Schreib bitte aus dem folgenden Text zur Vermögensverteilung in Deutschland den Abschnitt wortgetreu ab, der bei den Worten „Den oberen zehn“ beginnt. Hör nach den Worten „(4/19) der Bundesbank.“ auf.

▶ _Seitentext_:
_____

© JUNGE FREIHEIT Verlag GmbH & Co. www.jungefreiheit.de 19/19 / 03. Mai 2019

Starnberg und Duisburg trennen Welten
Einkommens- und Vermögensverteilung: Unterschiede in Deutschland sind beträchtlich
Christian Schreiber

Den oberen zehn Prozent der Haushalte gehören etwa 55 Prozent des gesamten Nettovermögens in Deutschland. In Italien liegt dieser Wert nur bei 44 Prozent, in den USA sind es sogar 77 Prozent. Der Abstand zwischen dem oberen und dem unteren Viertel der Deutschen bei der Nettovermögensverteilung („Interquartilsabstand“) stieg von 203.000 auf 262.000 Euro: „Dies entspricht einem Anstieg um fast 30 Prozent von 2010 auf 2017.“ Das sagt nicht Sahra Wagenknecht oder Guido Reil von der AfD, sondern der aktuelle Monatsberichtsaufsatz (4/19) der Bundesbank.

_____

▶ _Datenauflistung_:
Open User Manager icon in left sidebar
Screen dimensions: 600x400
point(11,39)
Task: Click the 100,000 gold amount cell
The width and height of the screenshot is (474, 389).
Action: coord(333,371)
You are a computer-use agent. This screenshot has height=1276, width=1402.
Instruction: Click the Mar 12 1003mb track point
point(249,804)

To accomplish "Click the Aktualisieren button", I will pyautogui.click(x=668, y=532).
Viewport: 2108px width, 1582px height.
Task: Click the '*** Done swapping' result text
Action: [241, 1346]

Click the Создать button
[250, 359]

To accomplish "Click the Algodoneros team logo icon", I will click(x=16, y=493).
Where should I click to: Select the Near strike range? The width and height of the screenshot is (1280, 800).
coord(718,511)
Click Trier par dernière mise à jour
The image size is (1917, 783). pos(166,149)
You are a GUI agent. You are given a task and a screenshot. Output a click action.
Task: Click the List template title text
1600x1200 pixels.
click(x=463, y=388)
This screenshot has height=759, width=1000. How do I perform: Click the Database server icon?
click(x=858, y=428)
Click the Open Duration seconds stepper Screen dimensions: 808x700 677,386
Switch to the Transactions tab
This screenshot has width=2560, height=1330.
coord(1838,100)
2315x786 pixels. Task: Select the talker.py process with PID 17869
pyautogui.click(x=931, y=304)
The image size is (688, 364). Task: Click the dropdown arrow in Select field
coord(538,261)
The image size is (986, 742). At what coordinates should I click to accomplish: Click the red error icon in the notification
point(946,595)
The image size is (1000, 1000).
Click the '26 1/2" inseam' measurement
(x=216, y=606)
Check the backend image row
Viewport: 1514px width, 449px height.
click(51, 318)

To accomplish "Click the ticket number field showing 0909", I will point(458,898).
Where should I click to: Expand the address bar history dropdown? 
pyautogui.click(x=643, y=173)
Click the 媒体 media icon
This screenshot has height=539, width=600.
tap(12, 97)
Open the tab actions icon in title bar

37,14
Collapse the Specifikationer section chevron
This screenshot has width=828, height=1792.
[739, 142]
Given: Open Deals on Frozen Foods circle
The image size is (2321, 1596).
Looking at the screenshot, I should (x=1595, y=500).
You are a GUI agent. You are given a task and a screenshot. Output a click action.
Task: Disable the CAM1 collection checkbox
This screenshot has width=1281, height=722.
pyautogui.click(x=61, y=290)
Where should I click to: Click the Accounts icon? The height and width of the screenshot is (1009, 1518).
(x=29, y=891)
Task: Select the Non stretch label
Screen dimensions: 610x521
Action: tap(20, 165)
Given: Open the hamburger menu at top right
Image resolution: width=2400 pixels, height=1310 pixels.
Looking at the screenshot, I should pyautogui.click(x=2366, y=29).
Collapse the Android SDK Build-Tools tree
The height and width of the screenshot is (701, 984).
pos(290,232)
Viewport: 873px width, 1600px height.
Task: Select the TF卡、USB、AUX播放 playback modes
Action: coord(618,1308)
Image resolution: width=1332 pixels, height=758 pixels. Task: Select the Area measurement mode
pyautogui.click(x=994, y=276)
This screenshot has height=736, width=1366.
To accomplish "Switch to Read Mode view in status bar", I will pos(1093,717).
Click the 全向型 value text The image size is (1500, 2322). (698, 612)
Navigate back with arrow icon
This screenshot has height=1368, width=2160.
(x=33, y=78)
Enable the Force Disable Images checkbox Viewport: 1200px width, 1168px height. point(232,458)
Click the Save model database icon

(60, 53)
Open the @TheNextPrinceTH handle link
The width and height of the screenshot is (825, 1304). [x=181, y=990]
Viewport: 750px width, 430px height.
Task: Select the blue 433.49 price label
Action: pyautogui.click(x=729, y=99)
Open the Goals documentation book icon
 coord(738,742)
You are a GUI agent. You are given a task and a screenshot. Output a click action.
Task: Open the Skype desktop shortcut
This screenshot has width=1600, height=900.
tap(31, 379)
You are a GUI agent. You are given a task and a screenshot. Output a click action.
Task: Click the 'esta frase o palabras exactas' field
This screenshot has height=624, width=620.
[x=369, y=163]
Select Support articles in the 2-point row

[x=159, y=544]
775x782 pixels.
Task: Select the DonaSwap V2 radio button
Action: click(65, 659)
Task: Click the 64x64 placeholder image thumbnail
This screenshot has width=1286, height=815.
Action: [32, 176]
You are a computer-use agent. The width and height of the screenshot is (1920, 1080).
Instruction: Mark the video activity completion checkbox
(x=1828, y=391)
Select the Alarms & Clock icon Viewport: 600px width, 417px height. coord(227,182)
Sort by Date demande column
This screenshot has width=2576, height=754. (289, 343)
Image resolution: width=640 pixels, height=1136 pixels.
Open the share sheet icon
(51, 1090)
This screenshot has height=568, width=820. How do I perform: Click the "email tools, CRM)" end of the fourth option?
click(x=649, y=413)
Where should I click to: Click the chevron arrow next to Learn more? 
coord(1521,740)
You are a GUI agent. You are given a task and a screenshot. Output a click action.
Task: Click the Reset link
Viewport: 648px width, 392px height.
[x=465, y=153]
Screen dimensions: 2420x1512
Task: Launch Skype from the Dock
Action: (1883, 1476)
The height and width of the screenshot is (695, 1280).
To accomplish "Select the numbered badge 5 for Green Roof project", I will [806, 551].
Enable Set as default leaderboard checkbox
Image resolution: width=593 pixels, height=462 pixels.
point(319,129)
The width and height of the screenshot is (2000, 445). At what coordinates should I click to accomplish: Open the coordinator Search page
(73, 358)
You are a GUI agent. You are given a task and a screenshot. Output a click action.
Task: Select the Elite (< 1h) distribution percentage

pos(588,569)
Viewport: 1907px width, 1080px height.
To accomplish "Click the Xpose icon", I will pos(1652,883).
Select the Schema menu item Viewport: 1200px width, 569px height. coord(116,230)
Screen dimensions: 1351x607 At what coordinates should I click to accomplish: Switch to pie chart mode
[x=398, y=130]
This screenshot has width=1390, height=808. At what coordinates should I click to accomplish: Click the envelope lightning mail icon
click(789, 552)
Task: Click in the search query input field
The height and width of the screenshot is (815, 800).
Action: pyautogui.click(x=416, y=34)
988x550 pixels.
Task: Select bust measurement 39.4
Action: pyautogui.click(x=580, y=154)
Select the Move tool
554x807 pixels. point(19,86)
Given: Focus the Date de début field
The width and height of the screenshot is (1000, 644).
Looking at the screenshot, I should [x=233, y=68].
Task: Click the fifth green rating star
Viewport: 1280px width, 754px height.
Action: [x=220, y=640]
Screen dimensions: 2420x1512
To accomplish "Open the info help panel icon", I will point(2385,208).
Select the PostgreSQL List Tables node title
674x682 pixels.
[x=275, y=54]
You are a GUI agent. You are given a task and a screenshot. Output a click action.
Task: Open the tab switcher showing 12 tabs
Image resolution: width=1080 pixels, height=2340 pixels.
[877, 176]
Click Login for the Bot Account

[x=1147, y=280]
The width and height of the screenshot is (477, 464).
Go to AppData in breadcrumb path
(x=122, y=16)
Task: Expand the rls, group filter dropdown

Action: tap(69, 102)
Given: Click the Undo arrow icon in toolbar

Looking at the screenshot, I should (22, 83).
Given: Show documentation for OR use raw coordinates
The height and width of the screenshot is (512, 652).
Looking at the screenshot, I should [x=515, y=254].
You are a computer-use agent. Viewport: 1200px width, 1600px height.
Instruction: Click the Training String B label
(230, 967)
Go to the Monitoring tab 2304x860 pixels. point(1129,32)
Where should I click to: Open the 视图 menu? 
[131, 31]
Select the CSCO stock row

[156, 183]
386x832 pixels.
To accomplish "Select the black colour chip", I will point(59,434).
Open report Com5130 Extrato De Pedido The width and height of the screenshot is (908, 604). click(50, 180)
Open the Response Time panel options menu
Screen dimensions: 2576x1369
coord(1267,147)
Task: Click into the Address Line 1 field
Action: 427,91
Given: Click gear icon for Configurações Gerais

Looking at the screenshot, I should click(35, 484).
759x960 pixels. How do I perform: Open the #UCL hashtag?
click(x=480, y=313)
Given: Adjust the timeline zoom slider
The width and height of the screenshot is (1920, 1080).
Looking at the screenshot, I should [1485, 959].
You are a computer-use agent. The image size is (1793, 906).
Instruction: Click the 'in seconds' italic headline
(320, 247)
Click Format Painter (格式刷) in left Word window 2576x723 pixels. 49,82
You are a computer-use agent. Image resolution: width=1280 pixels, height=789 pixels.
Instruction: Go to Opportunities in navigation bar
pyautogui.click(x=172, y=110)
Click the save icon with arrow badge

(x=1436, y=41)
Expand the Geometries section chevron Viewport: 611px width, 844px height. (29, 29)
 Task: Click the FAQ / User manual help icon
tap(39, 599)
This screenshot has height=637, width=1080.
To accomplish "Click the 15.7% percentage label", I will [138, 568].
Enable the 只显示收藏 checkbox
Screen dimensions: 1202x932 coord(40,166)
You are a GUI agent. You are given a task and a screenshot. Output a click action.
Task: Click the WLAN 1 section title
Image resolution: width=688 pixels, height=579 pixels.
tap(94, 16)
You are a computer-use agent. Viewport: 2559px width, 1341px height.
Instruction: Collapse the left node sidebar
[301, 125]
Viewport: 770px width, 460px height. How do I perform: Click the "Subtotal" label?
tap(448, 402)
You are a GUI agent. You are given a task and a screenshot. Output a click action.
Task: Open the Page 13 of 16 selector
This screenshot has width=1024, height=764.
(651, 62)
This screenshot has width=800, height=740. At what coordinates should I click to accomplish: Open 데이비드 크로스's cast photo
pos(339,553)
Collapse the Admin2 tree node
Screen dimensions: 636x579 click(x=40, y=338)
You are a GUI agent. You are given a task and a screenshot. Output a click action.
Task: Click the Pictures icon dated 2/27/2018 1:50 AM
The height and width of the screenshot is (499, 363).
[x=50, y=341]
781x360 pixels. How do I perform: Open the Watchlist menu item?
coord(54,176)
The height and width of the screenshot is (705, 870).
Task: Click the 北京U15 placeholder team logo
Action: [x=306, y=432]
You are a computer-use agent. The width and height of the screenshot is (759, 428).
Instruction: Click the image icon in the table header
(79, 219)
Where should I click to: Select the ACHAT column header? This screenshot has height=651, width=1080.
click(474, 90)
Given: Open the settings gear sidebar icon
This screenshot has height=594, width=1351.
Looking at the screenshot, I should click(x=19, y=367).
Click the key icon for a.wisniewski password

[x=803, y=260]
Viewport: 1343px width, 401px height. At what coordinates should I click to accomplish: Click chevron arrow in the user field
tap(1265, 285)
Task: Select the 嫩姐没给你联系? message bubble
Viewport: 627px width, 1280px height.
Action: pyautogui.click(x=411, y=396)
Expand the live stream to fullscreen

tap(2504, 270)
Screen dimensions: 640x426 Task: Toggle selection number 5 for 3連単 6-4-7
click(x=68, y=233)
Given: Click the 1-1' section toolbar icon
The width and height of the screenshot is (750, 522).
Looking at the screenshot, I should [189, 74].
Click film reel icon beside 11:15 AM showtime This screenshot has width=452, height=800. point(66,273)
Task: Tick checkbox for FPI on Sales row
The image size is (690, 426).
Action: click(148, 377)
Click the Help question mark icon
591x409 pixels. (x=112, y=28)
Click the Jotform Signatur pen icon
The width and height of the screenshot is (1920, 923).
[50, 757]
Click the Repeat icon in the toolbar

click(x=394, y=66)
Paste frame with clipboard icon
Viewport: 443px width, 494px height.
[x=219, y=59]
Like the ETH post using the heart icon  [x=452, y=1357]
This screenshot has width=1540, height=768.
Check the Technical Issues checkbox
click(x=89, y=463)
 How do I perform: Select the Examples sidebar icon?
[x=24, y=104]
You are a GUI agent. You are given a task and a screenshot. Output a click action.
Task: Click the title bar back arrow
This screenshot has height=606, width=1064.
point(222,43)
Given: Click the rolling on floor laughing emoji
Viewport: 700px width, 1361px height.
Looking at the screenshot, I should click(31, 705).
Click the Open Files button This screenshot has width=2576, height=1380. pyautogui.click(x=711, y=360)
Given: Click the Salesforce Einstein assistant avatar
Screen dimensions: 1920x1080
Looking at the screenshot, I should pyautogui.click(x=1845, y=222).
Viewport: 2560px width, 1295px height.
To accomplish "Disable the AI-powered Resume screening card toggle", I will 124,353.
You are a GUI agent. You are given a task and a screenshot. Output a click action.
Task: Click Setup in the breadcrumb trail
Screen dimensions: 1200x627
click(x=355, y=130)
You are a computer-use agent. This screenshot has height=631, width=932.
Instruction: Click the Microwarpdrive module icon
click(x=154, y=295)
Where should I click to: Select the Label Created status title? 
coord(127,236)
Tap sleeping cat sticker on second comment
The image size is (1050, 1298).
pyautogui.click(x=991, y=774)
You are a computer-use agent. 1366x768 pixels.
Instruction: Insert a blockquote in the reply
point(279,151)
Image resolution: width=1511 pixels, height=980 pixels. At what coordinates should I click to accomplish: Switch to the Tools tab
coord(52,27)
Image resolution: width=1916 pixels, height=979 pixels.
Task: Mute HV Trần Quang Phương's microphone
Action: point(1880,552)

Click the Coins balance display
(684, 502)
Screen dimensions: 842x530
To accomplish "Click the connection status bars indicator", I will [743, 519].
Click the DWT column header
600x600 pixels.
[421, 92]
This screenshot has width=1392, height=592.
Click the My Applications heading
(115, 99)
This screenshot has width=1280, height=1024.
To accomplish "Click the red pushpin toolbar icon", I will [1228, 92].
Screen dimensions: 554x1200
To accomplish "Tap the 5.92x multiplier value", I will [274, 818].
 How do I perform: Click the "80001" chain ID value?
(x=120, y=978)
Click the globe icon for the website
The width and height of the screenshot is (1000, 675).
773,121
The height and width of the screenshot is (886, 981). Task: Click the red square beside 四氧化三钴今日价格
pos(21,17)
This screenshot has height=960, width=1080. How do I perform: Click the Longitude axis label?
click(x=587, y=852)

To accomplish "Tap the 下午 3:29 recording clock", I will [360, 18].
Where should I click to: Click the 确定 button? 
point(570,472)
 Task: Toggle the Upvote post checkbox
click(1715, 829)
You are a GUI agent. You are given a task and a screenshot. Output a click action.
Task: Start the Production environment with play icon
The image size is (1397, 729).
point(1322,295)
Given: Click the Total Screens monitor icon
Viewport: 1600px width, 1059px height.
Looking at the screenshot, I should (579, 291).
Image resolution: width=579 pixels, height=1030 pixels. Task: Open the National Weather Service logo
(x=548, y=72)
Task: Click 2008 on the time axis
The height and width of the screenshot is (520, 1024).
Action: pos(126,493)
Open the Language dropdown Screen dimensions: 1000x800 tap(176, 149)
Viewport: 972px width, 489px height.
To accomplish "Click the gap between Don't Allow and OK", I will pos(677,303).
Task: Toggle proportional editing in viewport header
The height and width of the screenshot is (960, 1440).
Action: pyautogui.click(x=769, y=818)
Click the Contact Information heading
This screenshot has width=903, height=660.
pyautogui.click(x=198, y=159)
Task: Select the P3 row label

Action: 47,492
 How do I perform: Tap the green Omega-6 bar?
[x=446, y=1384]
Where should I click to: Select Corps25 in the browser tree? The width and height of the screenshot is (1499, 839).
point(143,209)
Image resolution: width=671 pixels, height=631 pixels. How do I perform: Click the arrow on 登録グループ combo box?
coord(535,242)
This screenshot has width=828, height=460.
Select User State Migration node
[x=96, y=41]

_____

▶ _Antwort zur Übung_:
Den oberen zehn Prozent der Haushalte gehören etwa 55 Prozent des gesamten Nettovermögens in Deutschland. In Italien liegt dieser Wert nur bei 44 Prozent, in den USA sind es sogar 77 Prozent. Der Abstand zwischen dem oberen und dem unteren Viertel der Deutschen bei der Nettovermögensverteilung („Interquartilsabstand“) stieg von 203.000 auf 262.000 Euro: „Dies entspricht einem Anstieg um fast 30 Prozent von 2010 auf 2017.“ Das sagt nicht Sahra Wagenknecht oder Guido Reil von der AfD, sondern der aktuelle Monatsberichtsaufsatz (4/19) der Bundesbank.